Data entries
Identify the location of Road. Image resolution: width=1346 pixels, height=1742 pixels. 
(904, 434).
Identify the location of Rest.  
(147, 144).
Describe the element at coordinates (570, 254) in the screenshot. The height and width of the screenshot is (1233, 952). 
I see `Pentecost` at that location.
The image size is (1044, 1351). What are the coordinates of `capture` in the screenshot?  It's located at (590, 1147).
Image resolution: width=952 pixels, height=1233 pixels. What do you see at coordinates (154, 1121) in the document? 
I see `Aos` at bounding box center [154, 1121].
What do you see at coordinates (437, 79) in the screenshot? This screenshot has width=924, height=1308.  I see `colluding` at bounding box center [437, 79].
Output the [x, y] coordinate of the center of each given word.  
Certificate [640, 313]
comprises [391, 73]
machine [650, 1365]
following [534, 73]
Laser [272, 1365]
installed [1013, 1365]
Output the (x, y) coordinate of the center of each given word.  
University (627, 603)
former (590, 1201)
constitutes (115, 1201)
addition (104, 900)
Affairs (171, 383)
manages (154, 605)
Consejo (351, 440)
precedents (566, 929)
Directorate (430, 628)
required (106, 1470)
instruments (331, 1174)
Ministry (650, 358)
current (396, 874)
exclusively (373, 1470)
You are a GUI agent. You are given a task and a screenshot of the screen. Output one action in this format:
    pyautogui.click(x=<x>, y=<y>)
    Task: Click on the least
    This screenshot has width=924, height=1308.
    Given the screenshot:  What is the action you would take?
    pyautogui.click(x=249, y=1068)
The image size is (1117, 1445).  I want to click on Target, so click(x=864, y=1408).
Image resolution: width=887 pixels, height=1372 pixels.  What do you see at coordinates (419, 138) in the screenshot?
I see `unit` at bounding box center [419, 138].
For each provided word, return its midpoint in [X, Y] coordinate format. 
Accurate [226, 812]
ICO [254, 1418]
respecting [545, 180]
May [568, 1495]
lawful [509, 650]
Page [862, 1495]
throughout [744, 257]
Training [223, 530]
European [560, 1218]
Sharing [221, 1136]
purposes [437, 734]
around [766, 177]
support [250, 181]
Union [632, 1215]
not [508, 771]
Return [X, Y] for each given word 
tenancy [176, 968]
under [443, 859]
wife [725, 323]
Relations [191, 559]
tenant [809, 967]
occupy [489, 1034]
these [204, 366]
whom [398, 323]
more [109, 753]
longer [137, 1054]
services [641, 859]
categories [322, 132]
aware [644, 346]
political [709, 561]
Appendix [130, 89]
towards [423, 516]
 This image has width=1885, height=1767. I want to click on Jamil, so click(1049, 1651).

[TASK DIRECTIONS]: Copy all of the data entries above word for word, with nothing changed.

[FULL SOLUTION]:
Identify the location of Road. Image resolution: width=1346 pixels, height=1742 pixels. 
(904, 434).
Identify the location of Rest.  
(147, 144).
Describe the element at coordinates (570, 254) in the screenshot. The height and width of the screenshot is (1233, 952). 
I see `Pentecost` at that location.
The image size is (1044, 1351). What are the coordinates of `capture` in the screenshot?  It's located at (590, 1147).
Image resolution: width=952 pixels, height=1233 pixels. What do you see at coordinates (154, 1121) in the document? 
I see `Aos` at bounding box center [154, 1121].
What do you see at coordinates (437, 79) in the screenshot? This screenshot has width=924, height=1308.  I see `colluding` at bounding box center [437, 79].
Output the [x, y] coordinate of the center of each given word.  
Certificate [640, 313]
comprises [391, 73]
machine [650, 1365]
following [534, 73]
Laser [272, 1365]
installed [1013, 1365]
Output the (x, y) coordinate of the center of each given word.  
University (627, 603)
former (590, 1201)
constitutes (115, 1201)
addition (104, 900)
Affairs (171, 383)
manages (154, 605)
Consejo (351, 440)
precedents (566, 929)
Directorate (430, 628)
required (106, 1470)
instruments (331, 1174)
Ministry (650, 358)
current (396, 874)
exclusively (373, 1470)
You are a GUI agent. You are given a task and a screenshot of the screen. Output one action in this format:
    pyautogui.click(x=<x>, y=<y>)
    Task: Click on the least
    This screenshot has width=924, height=1308.
    Given the screenshot:  What is the action you would take?
    pyautogui.click(x=249, y=1068)
The image size is (1117, 1445).  I want to click on Target, so click(x=864, y=1408).
Image resolution: width=887 pixels, height=1372 pixels.  What do you see at coordinates (419, 138) in the screenshot?
I see `unit` at bounding box center [419, 138].
For each provided word, return its midpoint in [X, Y] coordinate format. 
Accurate [226, 812]
ICO [254, 1418]
respecting [545, 180]
May [568, 1495]
lawful [509, 650]
Page [862, 1495]
throughout [744, 257]
Training [223, 530]
European [560, 1218]
Sharing [221, 1136]
purposes [437, 734]
around [766, 177]
support [250, 181]
Union [632, 1215]
not [508, 771]
Return [X, Y] for each given word 
tenancy [176, 968]
under [443, 859]
wife [725, 323]
Relations [191, 559]
tenant [809, 967]
occupy [489, 1034]
these [204, 366]
whom [398, 323]
more [109, 753]
longer [137, 1054]
services [641, 859]
categories [322, 132]
aware [644, 346]
political [709, 561]
Appendix [130, 89]
towards [423, 516]
 This image has width=1885, height=1767. I want to click on Jamil, so click(1049, 1651).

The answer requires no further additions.